RIVERS - Pierwszy raz od dwóch miesięcy przekroczył granicę 10 punktów. I ogląda się go coraz lepiej, bo zdarza mu się podejmować coraz lepsze decyzje. Nadal jest gównem, ale już zdecydowanie mniejszym. Mecz w którym nie ma go na linii osobistych i zalicza mecz bez straty jest meczem przyzwoitym, a w skali Riversa jest meczem bardzo dobrym! I ta trójka na starcie!
VASQUEZ - Ciężkie życie Generała. Jeszcze nie odżył po długim weekendzie. Ciężko mu idzie w ofensywie, a w D miał mega ciężko już w ogóle. 5/13, do tego musiał, po prostu musiał szukać punktów na własną rękę. Ze średnim skutkiem niestety... Przez co nie zagrał nawet w samej końcówce, kiedy były jeszcze szanse! OOO
ANDERSON - Andy nadal gra gówno. Im czystsza trójka tym większa pewność, że spudłuje. Miał w sumie jedno fajne zagranie, na koniec 1q gdy zakończył wszystko buzzerem. Cofnęli mu wtedy tą trójkę i dali tylko dwa punkty. A jedyny raz za trzy trafił na sam koniec meczu (poza tą ostatnią trójką którą doje*ał do pieca, matko co to był za gówniany rzut...tyle czasu a Andy odpala takie gówno...)... I grał dłużej od Smitha...
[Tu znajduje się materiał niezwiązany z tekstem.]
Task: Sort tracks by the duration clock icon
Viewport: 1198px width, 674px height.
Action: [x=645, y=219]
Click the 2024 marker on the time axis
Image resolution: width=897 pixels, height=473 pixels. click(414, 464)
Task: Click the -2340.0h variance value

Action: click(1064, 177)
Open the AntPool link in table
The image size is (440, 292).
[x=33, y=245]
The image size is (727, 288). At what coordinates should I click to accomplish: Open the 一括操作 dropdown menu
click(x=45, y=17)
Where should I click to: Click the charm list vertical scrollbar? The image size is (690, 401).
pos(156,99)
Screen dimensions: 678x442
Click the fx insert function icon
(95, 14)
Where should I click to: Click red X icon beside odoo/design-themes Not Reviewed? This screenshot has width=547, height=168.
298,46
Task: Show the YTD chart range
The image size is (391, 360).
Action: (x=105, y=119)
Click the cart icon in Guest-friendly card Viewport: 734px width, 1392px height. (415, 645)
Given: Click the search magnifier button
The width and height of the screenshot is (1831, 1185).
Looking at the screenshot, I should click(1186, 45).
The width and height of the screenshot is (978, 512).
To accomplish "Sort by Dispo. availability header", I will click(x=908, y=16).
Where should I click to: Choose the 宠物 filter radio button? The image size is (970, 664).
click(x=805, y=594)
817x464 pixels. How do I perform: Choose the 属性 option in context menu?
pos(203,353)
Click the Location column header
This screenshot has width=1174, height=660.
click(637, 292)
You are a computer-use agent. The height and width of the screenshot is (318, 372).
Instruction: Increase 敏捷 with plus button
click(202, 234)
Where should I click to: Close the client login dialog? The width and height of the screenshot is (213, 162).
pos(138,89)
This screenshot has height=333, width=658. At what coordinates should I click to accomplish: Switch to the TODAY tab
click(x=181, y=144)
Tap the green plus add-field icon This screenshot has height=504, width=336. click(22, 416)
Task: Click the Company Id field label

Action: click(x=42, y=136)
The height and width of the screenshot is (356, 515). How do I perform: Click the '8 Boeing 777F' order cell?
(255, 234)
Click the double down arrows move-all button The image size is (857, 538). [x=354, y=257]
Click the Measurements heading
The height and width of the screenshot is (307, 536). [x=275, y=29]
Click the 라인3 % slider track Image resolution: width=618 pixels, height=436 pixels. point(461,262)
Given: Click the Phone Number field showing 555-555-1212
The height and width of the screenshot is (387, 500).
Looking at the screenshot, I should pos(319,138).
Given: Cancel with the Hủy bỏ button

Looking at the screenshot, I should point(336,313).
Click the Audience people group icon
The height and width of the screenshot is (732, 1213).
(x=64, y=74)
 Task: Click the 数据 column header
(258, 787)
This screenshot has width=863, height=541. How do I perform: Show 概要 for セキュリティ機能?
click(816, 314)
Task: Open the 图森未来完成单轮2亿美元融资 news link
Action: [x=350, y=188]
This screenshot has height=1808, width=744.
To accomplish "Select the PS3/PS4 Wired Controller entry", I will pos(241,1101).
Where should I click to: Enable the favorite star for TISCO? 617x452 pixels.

SMITH - ...który ostatnio gra pięknie! Może J.Smith o którego tak wszyscy walczą w Trade Deadline to właśnie on? Pięknie chodził z góry, dystans jako tako. Nawet coś pozbierał, więc na niego przyzwoicie. Chu*owo osobiste, ale ostatnio zniżka formy w tym aspekcie. No i grał zdecydowanie za krótko... Przy gównie od Davisa i Andersona a przy problemach Lopeza... 
HENRY - Ponoć zagrał w tym meczu. Czemu on, a nie Miller? Dariusa chociaż widać na parkiecie, bo jest czarny, a Henry taki nijaki strasznie. Nic nie pokazał, no poza tym jednym blokiem. 
MASON - Roger większość rzutów trafił jako trójki, ale z wdepnięciem na linię... W innym przypadku byłby miód, a tak było tylko dobrze. Ch*j już wie kiedy on lepiej gra. Z Gordonem, czy bez Zordona? 
ROBERTS - Niemiecka precyzja strikes again. 17 punktów na totalnym wyje*aniu, chłopak się nie czai. Rzucał to tak z dupska, jakby nie sprawiało to dla niego problemu i jakby mógł tak rzucać codziennie. Pomylił się tylko raz, którąś desperacką trójką... Tylko 11 minut i aż 17 punktów! To jest to. Nawet nie musiał imać się rozegraniem. 

Gee zasypał trójkami na początku, a nikt po nim się tego nie spodziewał... Liczyłem na jakieś wsady... Thompson zupełnie słabo w ofensywie, ale wywalczył multum piłek i przyczynił się do jednej pozycji Cavaliers w samej końcówce 4q, która trwała z minutę po tysiącu ponowień... Zeller rzutowo przyzwoicie, ale w D zupełnie marnie. Waiters zagrał połowę meczu Irvinga. Bardzo ładne wjazdy, rzuty z mid-range po własnej kreacji. Irving z kolei zmiażdżył totalnie, fajnie że nie rozje*ał Andersona trójkami w tym meczu. Jeszcze tego by brakowało. Rozkręcał się z kwarty na kwartę i aż dziw, że nie ma nic od niego w top10, a znalazł się tam choćby gówniany wsad LBJ i to na 1 miejscu! HITOWO! MGK pewnie płacze... Speights po cichutku, ale też udało mu się nazbierać garści w ofensywie. Livingston kochany bez szału. Walton to gówno i wstyd przyznać, że miał aż 6 asyst. CJ Miles jeszcze niesiony na skrzydłach ostatniego wsadu. Bardzo przyzwoicie z ławki. Ellington przydał się szczególnie w kwestii osobistych z samej końcówki. 

Czas na piątkowy mecz z Dallas i mam nadzieję na przebudzenie się z weekendowego letargu. Może zagrają w nowym składzie? Czy Dell Demps zaskoczy wszystkich? Pewnie nie!